_GIVEN TEXT_
● ● ● ●
Save Money With Hugs! And Generics
Oh, Science! You’re the best. ((hugs))
Scientists have found that hugs can protect stressed people from getting sick, providing them with more social support that protect them against infection. …
the scientists assessed 404 healthy adults, who filled out a questionnaire about perceived support. The researchers then conducted phone interviews to assess frequencies of interpersonal conflicts and receiving hugs. Then, the volunteers were exposed to a common cold virus and monitored in quarantine.
In the end, the researchers found that perceived social support reduced the risk of infection associated with experiencing conflicts. In fact, hugs were responsible for one-third of the protective effect of social support.
This seems both bizarre and suspect on some level but who cares! Hugs all around. If it’ll keep me from sniffling throughout the winter, I’ll hug just about anybody.
Assuming the power of hugs fails you, though, and you do fall sick? For the love of God and your IRA, save your money and go with generic drugs.
● ● ● ●
_EXERCISE INSTRUCTIONS_
A. Answer these from the post on hugs and generics:
(i) How many healthy adults did the scientists assess?
(ii) What share of the protective effect of social support were hugs responsible for?
(iii) What kind of drugs does the post recommend if you do fall sick?
B. Please write the next part of the post on hugs and generic drugs, starting after its last sentence.
The items that come next are separate material and are not part of the post on hugs and generics.

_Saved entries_
● ● ● ●
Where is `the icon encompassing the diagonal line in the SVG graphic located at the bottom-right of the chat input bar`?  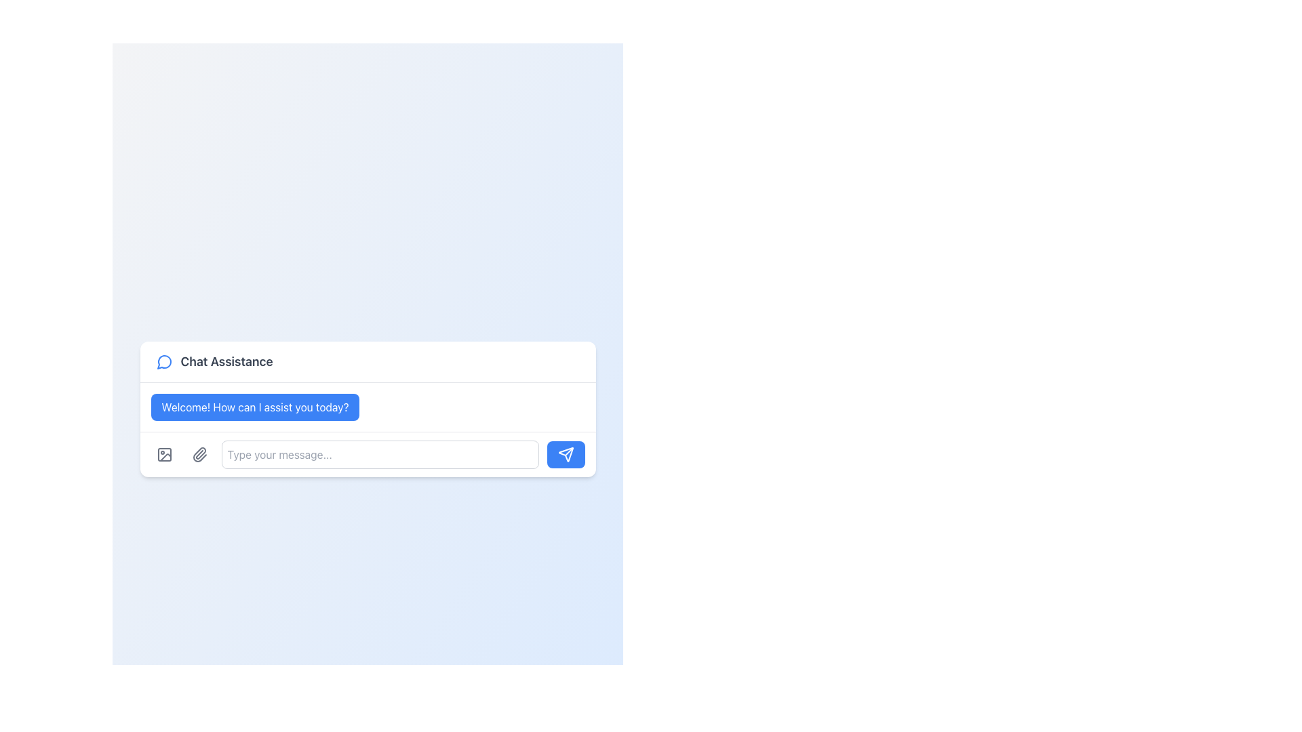 the icon encompassing the diagonal line in the SVG graphic located at the bottom-right of the chat input bar is located at coordinates (568, 452).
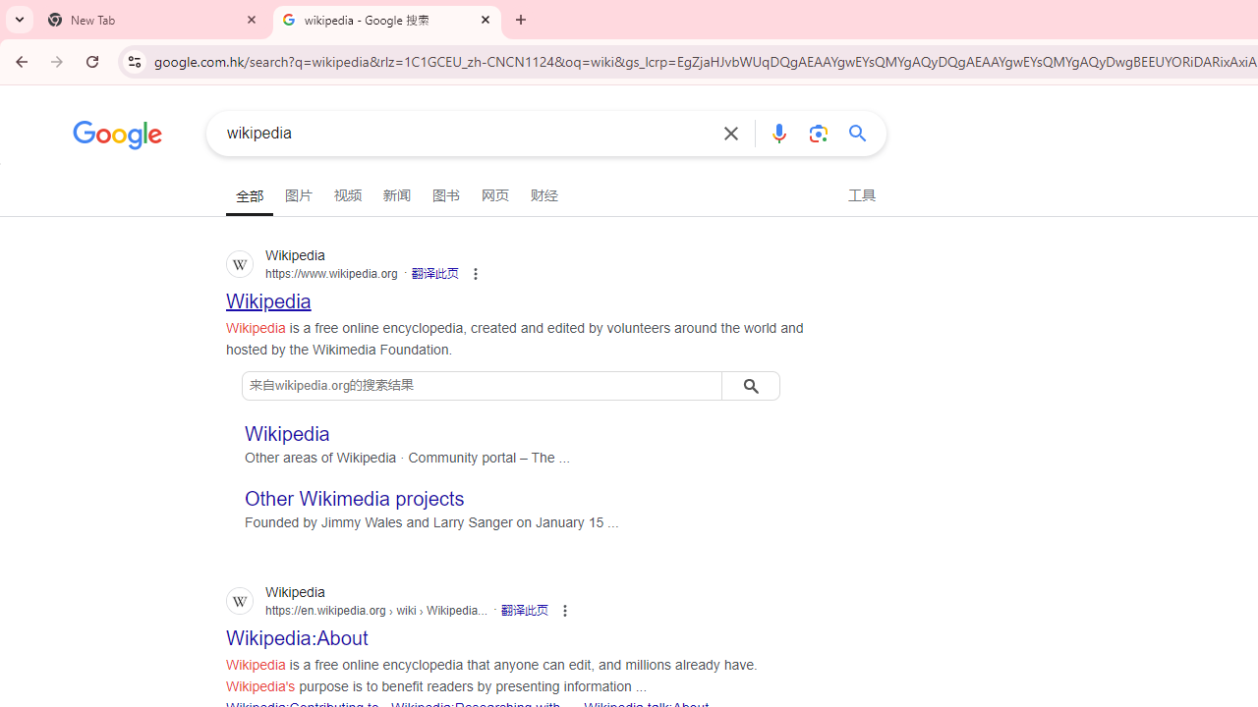 The image size is (1258, 707). I want to click on 'New Tab', so click(152, 20).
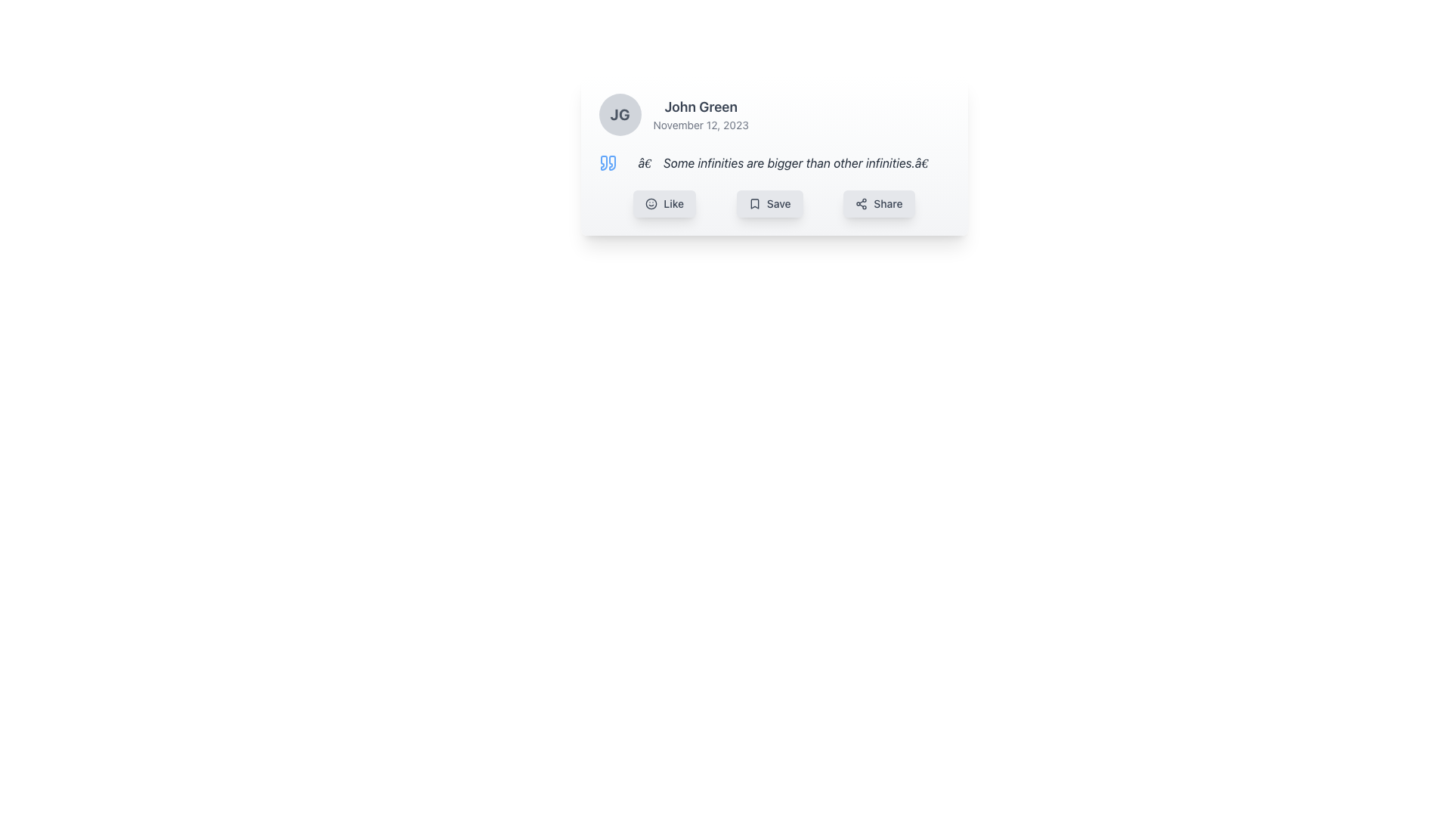  Describe the element at coordinates (774, 204) in the screenshot. I see `the Action Bar buttons labeled 'Like', 'Save', and 'Share'` at that location.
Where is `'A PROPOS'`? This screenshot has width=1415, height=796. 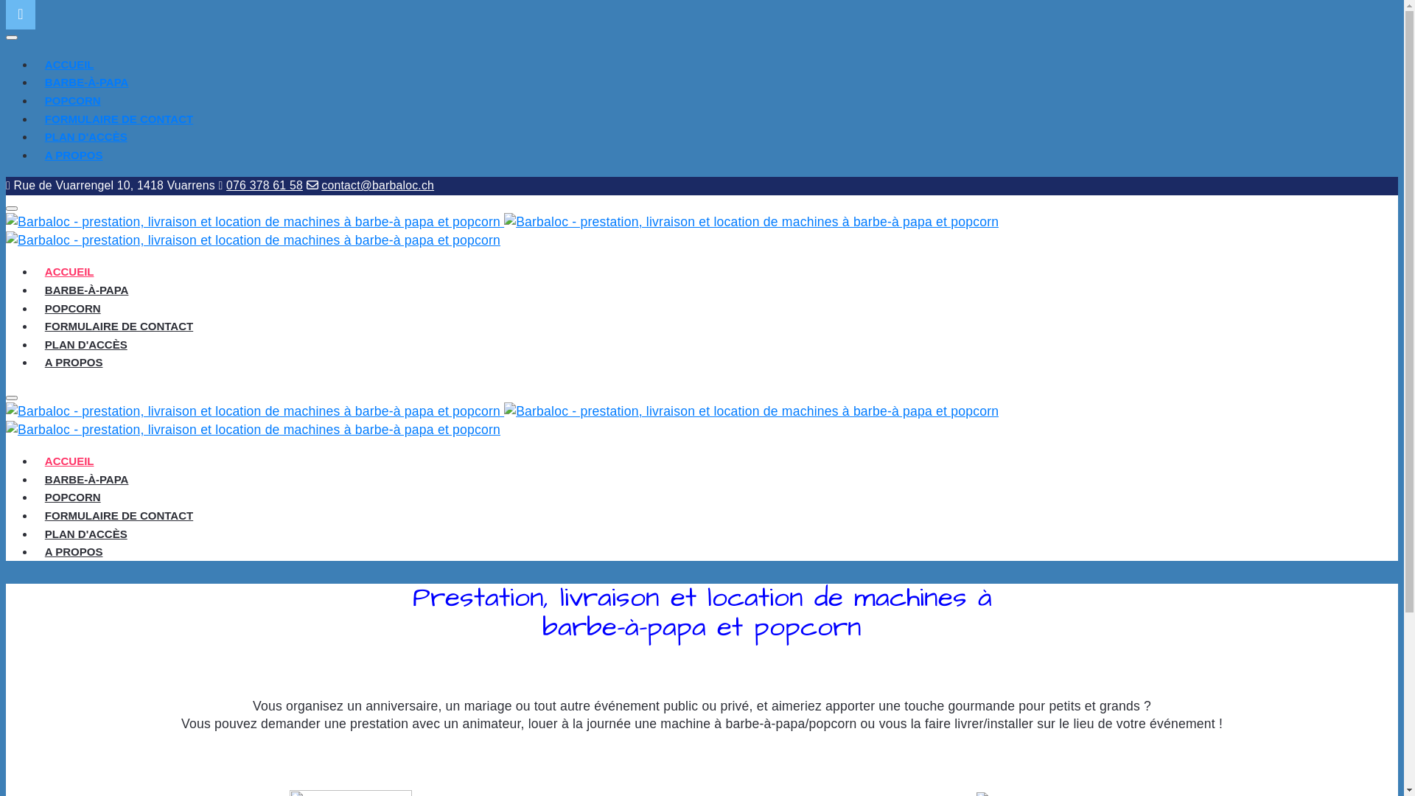
'A PROPOS' is located at coordinates (73, 362).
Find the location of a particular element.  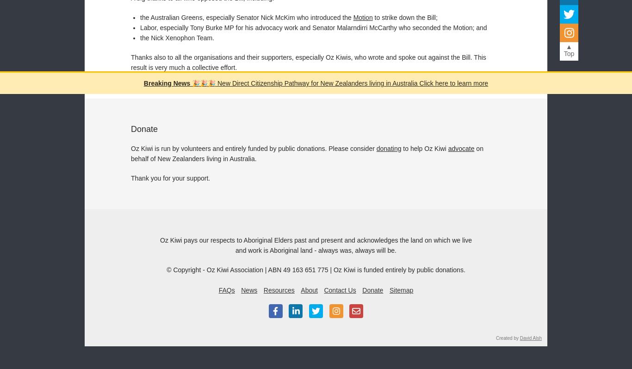

'FAQs' is located at coordinates (226, 289).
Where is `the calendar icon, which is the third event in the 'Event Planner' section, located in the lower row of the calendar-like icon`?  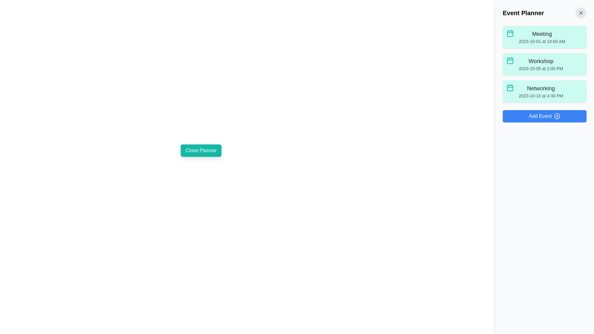
the calendar icon, which is the third event in the 'Event Planner' section, located in the lower row of the calendar-like icon is located at coordinates (510, 88).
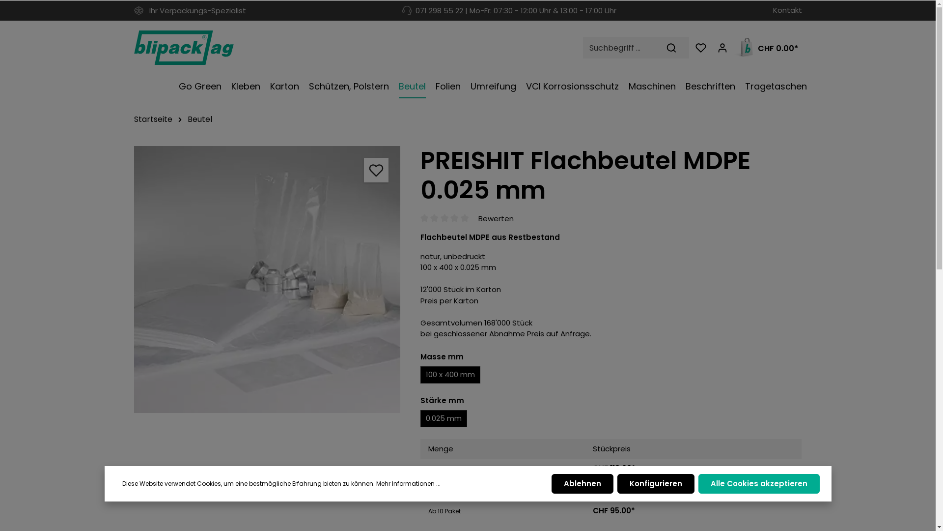 The image size is (943, 531). I want to click on 'Beschriften', so click(711, 86).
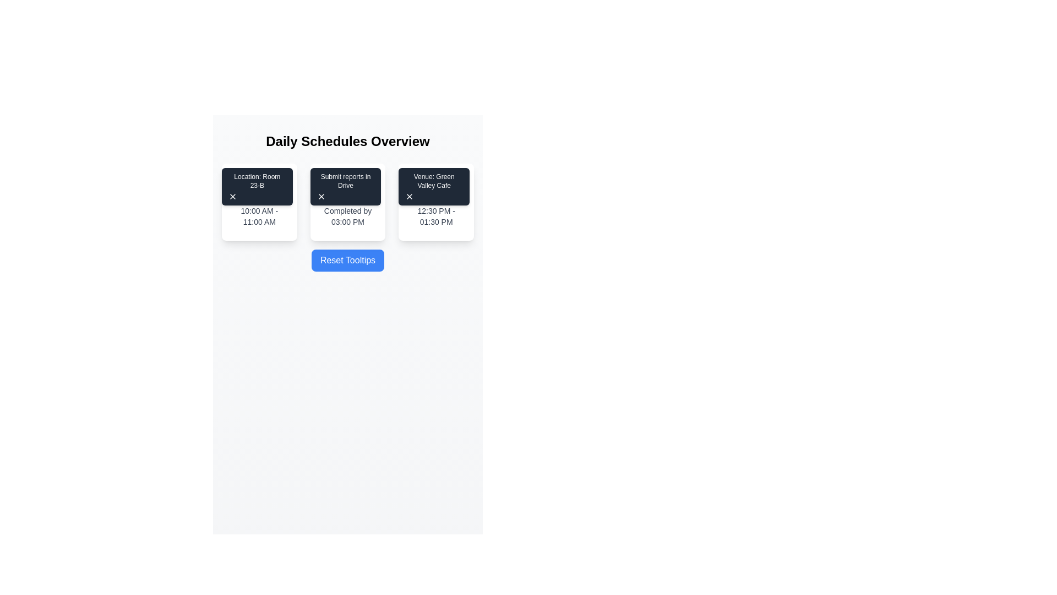 This screenshot has height=595, width=1057. I want to click on the 'Project Deadline' text display element, which shows 'Project Deadline' in a bold font and 'Completed by 03:00 PM' in a smaller, dimmer font, by clicking on it to trigger interactions with surrounding elements, so click(347, 201).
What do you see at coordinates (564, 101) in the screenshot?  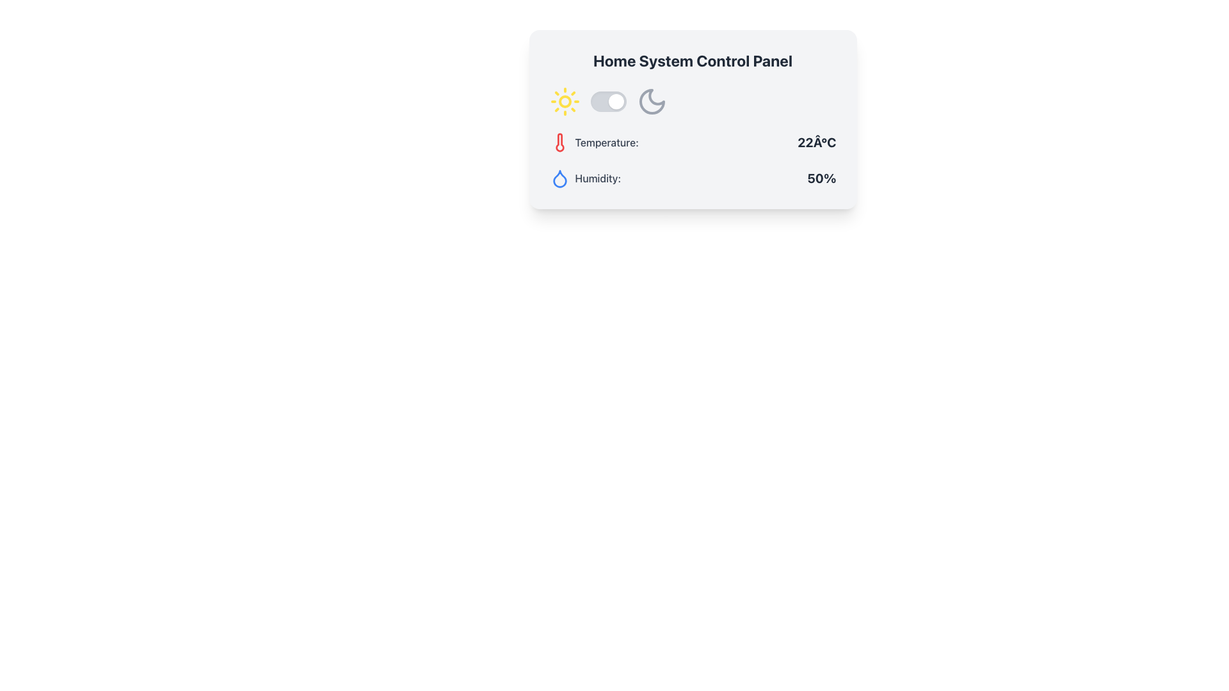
● ● ● ●
_TASK-BY-TASK ANSWERS_
A.
(i) 404
(ii) One-third
(iii) Generic drugs

B.
The difference in price between brand names and generics accounts for tens of billions of dollars “wasted” every year by Americans in pharmacies, according to the economics researchers. They also found that more highly educated people are more likely to buy generic medications, concluding that “misinformation explains a sizable share of the brand premium for health products.”
The FDA requires drugstore brands to be “bioequivalent,” meaning there is no difference between Rite-Aid aspirin and the several-times-more-expensive Bayer kind: “a generic version of a drug must deliver the same amount of active ingredients into your bloodstream in the same amount of time as the brand-name drug.”
Yet people will swerve across several lanes of traffic to go with Bayer. Why? Misplaced trust, suggests the Atlantic. Or an assumption that Bayer, perhaps because it costs more, has nicer factories, better quality control, and so on.
The article points out that there are also ten thousand combo cold medicines these days. Simply looking at the CVS over-the-counter medication aisle is likely to induce vertigo and headache, and that’s before you check out the prices. Or, you could avoid pharmacies entirely. A doctor once told me that, in the medical field, they have a saying: “Treat a cold and it’s gone in 10 days; don’t treat a cold, and it will last a week and a half.” Oh physician! Heal thyself — with laughter!
Tea, honey, soup, sleep. The rest is commentary.